▶ [TEXTAUSZUG]:
● ● ● ●

# PS "Lupe"



## Andrusch (4. Juni 2004)

Hallo, 

ich suche ein Tutorial, welches mir erklärt, wie ich eine Lupenmontage in Photoshop umsetzen kann. 

Auf Analogfotografie.de sehr ihr das Bild, welches bereits vorhanden ist. 

Ich möchte nun, das Auge der Person durch eine dargestellte Lupe sozusagen vergrößern also "wölben". Eine Lupe in chrom soll dargestellt werden. 

Kennt jemand ein solches Tutorial oder kann mir gar behilflich sein. Ich freue mich auf eure Tipps und Ratschläge. 

Vielen Dank und viele Grüße aus Berlin 

Andrusch


----------



## metzlor (4. Juni 2004)

● ● ● ●

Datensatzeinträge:
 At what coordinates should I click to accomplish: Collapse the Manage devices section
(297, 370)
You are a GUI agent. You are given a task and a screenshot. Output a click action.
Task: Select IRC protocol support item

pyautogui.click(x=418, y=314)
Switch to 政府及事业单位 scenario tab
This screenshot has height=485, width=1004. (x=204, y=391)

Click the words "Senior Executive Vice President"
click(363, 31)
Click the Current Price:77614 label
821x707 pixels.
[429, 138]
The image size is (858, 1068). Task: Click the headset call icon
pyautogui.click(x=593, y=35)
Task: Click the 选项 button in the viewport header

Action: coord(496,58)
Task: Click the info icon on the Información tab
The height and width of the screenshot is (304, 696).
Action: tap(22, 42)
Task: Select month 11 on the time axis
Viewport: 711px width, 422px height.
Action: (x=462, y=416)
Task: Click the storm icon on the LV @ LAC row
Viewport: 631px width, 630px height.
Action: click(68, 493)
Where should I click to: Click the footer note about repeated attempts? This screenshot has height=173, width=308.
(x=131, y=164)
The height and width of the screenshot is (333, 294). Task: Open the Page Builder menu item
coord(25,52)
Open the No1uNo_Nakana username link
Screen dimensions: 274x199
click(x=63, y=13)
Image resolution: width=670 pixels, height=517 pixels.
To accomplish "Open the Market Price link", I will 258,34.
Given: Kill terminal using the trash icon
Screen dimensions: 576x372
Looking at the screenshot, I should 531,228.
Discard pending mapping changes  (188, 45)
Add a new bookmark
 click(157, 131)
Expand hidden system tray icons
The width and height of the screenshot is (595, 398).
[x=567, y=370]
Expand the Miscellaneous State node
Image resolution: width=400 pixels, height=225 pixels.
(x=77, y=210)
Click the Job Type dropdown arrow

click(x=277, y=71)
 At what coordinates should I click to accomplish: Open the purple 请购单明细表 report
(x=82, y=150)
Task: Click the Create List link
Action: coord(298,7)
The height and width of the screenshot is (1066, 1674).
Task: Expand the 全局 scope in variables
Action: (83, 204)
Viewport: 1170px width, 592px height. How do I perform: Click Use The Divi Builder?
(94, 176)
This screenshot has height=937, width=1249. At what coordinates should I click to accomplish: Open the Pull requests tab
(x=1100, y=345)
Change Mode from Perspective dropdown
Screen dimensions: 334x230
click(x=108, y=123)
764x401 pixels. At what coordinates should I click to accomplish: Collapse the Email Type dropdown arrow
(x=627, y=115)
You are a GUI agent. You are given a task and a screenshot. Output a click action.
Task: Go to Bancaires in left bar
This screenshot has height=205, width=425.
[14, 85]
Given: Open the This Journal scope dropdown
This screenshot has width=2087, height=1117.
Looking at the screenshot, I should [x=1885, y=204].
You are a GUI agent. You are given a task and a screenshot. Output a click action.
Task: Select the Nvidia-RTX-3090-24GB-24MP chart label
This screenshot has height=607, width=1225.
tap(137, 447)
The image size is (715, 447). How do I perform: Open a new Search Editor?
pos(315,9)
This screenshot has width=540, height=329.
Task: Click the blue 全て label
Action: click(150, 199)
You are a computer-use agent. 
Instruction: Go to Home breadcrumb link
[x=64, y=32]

● ● ● ●

▶ [AUFGABENSTELLUNG]: Setze den Forumsthread über die Lupenmontage in Photoshop fort und verfasse dabei den Beitrag von metzlor, dessen Überschrift als letzte Zeile steht.

▶ [DIE ANTWORT]:
markier ma mit dem Kreisauswahltool die stelle die du gewölbt haben willst, dann klick ma Filter -> Verflüssigen

dann komm n neues fenster bei der du links verschiedene werkzeuge findest, unter anderem ein kreis mit pfeilen die in alle richtungen zeigen, wähl das ma aus

dann kannst du rechts die größe deiner werkzeugspitze anpassen, mach sie ma so groß wie nachher die wölbung sein soll, jez gehste auf dein bild und machst paar klicks so wie es dir gefällt

isses das was du brauchst?


----------



## Andrusch (4. Juni 2004)

hallo metzlor,
danke für deine tipps, die ich natürlich versucht hab, sofort in die tat umzusetzen. was mir allerdings nicht gelang, denn dieses kreis im Verflüssigen-Fenster habe ich nicht gefunden.
auch wenn deine ratschläge ziemlich dem nahe kommen, was ich suche, ist es noch nicht das richtige. 

also, mein bild stelle ich mir so vor. ich will eine lupe, über ein vergrößertes auge darstellen. also, ich nehme eine lupe und halte sie über das bild. so soll es aussehen. war ich verständlich?

vg
andrusch


----------



## Philip Kurz (4. Juni 2004)

Welche Photoshopversion benutzt du denn?

Ich würde dir eventuell noch den Verzerrungsfilter "Wölben" empfehlen.


----------



## sondermann (4. Juni 2004)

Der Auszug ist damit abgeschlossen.